As we have already said there will also be missing data points. Some of which will be the result of a lost ‘end-point’ such as forced disconnection, others may come from data corruption or failed data posts. How relevant might that data have been? Would it have been significant? Missing data can distort our interpretations as much as choosing the wrong calculation method.
An Uncertainty Principle
Things get worse when we realise we can’t know if our results are ‘good’ or not.
What is good for our game anyway? We need to have some kind of baseline to work with – to plot our progress against – otherwise we can’t appreciate how we are doing.
A/B Testing can help here. We offer two versions of our software to our players and see which engenders the best result. If we are sensible we will set up a control group which lets us see what happens when we don’t make changes as well as a number of variants; but whether you can do that will depend on the size of your audience.
We can then see which option people prefer. Is it the red or green button which makes people buy the most Gems?
Sadly this isn’t without its problems. Making a change itself might be the cause of any improvement in sales. Making a button change probably doesn’t address the underlying desire to buy or not and different versions might appeal to different people.
Worse than this we might not know if the different reactions are statistically significant or not. How likely is it that the data we capture at any specific point is actually important rather than just being random?
This will depend on the size of the sample group of players in each cohort and whether the result is repeatable or not. Worse still it’s hard to be certain if the changes we see are the result of a correlation or if the changes are the cause of the improvement. And on top of that the reality is that the very act of change and testing affects the outcome.
Tracking the Right Way
Having different sample groups of players is very useful, but for me the most important thing is to be able to test against a consistent audience. Players evolve as they play our game and their attitudes to playing, or indeed paying, change over time.
We need to take that into account; not just the versions of the game they are using.

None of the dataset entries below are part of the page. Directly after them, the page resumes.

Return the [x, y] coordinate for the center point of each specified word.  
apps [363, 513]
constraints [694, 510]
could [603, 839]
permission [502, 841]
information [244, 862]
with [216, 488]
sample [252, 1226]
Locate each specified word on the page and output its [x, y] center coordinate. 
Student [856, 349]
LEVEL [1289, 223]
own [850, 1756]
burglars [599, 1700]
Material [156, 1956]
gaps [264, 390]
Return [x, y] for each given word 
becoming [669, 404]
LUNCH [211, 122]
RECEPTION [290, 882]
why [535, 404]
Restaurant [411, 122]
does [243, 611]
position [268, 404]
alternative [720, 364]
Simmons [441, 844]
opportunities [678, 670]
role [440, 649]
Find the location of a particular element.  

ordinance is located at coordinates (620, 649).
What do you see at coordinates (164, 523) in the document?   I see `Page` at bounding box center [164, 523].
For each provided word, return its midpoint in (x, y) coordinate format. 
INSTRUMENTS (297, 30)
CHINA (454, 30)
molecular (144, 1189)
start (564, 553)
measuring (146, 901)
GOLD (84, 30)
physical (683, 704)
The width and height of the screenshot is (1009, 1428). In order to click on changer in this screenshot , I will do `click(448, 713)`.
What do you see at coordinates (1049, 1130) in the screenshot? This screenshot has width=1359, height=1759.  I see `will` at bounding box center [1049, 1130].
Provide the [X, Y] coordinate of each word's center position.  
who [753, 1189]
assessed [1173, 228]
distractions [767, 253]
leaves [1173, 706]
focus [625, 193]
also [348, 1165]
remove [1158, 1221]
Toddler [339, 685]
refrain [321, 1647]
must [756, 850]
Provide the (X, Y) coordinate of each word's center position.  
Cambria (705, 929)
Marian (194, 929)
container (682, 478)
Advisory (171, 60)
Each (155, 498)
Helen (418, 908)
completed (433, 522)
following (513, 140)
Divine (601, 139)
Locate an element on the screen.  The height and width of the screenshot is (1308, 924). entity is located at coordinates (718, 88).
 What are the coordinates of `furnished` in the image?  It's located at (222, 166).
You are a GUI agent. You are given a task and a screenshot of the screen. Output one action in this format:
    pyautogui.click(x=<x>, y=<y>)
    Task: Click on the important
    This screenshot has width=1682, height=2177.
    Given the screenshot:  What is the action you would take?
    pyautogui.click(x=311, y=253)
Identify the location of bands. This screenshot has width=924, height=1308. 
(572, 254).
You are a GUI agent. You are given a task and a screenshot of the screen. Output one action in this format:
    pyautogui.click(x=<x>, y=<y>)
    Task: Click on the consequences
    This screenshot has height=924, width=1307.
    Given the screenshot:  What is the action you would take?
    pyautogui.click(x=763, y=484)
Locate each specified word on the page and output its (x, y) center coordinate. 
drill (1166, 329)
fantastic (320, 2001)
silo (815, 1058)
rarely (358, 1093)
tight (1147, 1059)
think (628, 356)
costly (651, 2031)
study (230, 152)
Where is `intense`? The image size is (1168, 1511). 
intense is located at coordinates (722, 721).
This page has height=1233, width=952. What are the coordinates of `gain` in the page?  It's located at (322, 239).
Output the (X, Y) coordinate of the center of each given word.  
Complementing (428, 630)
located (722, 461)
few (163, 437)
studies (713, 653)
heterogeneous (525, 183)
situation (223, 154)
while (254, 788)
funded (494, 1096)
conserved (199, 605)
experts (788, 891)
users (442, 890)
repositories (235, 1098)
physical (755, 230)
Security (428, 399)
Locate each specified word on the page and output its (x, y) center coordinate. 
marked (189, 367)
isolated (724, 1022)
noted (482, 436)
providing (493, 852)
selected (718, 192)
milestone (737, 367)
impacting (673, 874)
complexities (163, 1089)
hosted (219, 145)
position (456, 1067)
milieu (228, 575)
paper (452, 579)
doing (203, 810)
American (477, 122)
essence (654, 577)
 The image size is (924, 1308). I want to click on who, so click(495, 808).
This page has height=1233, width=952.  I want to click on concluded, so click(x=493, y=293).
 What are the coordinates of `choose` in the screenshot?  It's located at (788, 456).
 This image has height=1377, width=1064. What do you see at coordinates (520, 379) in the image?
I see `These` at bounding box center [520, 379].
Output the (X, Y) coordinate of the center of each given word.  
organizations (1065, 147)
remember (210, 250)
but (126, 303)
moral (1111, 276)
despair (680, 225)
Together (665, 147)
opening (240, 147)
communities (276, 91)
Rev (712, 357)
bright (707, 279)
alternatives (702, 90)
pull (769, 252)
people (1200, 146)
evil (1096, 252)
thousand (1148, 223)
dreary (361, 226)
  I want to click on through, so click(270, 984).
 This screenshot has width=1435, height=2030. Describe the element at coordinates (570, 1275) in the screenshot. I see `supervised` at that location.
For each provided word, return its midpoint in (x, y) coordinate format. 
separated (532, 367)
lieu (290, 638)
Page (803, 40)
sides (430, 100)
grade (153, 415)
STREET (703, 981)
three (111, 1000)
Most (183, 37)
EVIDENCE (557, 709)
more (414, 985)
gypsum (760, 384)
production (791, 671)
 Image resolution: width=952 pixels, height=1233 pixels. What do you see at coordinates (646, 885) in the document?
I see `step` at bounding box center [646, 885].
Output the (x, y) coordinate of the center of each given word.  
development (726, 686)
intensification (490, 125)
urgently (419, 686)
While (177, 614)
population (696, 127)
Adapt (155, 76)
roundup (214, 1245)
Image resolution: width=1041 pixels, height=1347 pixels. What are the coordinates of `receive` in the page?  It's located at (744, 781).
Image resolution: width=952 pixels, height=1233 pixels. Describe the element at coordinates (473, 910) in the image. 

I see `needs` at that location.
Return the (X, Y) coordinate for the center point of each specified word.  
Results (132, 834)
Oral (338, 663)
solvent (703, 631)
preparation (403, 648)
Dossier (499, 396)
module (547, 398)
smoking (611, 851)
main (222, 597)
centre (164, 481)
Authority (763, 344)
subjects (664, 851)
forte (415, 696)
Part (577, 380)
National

That’s why I always try to have a report showing the progress of players through a service based on the number of days they have been playing; rather than using actual dates.
There are similar techniques we can use to help mitigate the other problems I’ve mentioned by using a good statistical approach and ideally with the support of a genius data analyst. However, no data analyst can account for external factors or what players might do in future.
Know Your Limits
The data we capture only tells us what did happen – not what might happen when we make a change. It can’t predict the arrival of a rival substitute game which may lure our players away or the reaction they might have to a new feature. We have to show some vision and use that to gauge what’s important for our game.
But without that data our attempts to come up with new ideas will be like stumbling in the dark. We might get lucky; but there is a risk we will fall and break something. Believe in your data, make sure you understand its limitations and use what it can provide to inform your decisions, but don’t trust it blindly.